Appellant says "the plaintiff's petition did not sound in general negligence" but alleged specific negligence in permitting the streetcar "to suddenly check its speed." It is apparent that appellant has seized upon and has emphasized only a part of *99 the allegation. It has divided the sentence, ignored part of its content and failed to consider the allegation of negligence as a whole as it appears in the petition. The allegation of negligence is not limited to the operation of the streetcar or to an act of its operator. Considered as a whole the allegation sufficiently charges general negligence under the res ipsa loquitur doctrine. It sufficiently charges "an unusual occurrence with attending circumstances, the physical cause of plaintiff's injury, sufficient to justify an inference of some kind of negligence for which defendant should be held responsible, but insufficient to point to the specific negligent act or omission, the legal cause of the injury." Boulos v. Kansas City Public Service Co., 359 Mo. 763, 223 S.W.2d 446, 450.
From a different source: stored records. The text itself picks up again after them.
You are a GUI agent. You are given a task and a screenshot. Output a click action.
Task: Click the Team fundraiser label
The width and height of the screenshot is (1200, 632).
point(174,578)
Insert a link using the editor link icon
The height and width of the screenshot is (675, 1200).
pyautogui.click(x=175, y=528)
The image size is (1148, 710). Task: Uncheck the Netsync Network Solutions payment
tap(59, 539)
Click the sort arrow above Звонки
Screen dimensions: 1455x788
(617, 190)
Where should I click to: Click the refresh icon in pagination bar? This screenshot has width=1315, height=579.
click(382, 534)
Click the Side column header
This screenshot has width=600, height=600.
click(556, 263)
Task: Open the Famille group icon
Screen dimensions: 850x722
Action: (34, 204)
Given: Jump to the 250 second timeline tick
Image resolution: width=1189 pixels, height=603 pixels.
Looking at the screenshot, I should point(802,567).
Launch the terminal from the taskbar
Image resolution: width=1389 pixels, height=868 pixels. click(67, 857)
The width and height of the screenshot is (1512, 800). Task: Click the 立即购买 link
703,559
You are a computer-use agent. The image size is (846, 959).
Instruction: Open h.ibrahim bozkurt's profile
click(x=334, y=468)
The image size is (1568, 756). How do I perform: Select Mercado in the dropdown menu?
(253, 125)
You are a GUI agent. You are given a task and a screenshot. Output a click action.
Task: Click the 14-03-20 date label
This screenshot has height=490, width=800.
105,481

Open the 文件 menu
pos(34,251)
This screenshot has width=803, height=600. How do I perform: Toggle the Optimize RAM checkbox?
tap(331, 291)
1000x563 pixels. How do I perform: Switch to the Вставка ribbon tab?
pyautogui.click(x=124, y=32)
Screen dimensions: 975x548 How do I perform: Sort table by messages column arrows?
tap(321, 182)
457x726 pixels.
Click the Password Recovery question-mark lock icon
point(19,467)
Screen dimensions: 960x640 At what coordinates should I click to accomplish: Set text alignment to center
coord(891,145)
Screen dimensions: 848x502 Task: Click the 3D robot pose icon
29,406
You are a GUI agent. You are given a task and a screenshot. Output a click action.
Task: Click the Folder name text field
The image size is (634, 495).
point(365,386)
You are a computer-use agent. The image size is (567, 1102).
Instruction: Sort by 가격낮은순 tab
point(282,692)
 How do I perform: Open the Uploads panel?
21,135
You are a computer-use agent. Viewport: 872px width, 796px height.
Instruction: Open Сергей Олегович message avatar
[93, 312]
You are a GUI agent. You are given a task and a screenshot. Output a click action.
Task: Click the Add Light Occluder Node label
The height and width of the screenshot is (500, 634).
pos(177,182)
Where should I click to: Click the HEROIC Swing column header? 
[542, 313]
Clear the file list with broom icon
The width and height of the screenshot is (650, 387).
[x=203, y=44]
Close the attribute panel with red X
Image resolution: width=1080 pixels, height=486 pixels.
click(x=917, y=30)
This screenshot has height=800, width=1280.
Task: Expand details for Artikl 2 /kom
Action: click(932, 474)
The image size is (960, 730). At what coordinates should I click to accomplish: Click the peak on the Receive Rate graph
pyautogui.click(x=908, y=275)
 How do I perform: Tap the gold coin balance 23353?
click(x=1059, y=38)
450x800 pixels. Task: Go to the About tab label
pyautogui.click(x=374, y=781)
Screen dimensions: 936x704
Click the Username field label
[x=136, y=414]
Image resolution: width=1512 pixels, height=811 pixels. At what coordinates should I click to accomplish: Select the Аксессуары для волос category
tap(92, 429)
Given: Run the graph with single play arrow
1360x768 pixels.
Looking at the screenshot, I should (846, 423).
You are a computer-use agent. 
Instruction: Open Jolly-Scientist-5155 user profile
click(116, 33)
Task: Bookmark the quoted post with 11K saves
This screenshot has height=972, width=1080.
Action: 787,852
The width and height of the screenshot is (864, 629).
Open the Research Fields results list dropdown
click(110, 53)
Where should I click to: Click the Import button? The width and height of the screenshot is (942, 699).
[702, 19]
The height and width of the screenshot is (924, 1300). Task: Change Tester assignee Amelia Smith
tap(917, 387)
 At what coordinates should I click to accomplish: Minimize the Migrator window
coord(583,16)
Did plaintiff's evidence disclose the specific negligence which caused her injury? Plaintiff testified: "Well, I got on the car and I paid my fare and started back to take a seat. On my way back, when the car started up and by the time I got middleways between the front door and the exit door, all of a sudden the car gave a jerk and it jerked me back and it threw me flat out on my arm like this (illustrating).

"Q. Did you fall backwards or forwards? A. Forwards. * * * I just fell flat out on the floor in the aisle; I did, yes.

"Q. You were walking at the time that happened? A. Yes, sir.

"Q. And the streetcar was in motion at that time? A. It was.

"Q. Is that right? A. It was.

"Q. You don't know what the traffic conditions were outside, or anything about that. A. No; I wasn't looking at that. * * * I didn't realize my arm was broke until we had rode from where I had fell almost to Hamilton Avenue. My arm begin to swell up and pain."

She said that the streetcar had started up and proceeded about the length of a couple of automobiles, and there was a jerk, "just a hard jerk: throwed me out of balance, off my feet. * * * The way I noticed it it seemed to slow and give a sudden jerk."

Plaintiff's witness, Jean Cobble, a passenger on the streetcar when plaintiff was injured, testified:

"Q. Where abouts did you sit on the streetcar? A. On the lefthand side about the center of the car.

"Q. Did you see anything unusual occur on that streetcar about the time it left the Horton Place stop? A. Well, I looked down and there was a colored womanI didn't see her fall, but her arm was still in motion. I mean I saw her arm before it stopped moving. Her arm was outstretched. * * * Well, her arm was right in front of me.

"Q. Did you notice anything about the movement or the motion of the streetcar at about the same time ? A. Yes, there was a slight jerk.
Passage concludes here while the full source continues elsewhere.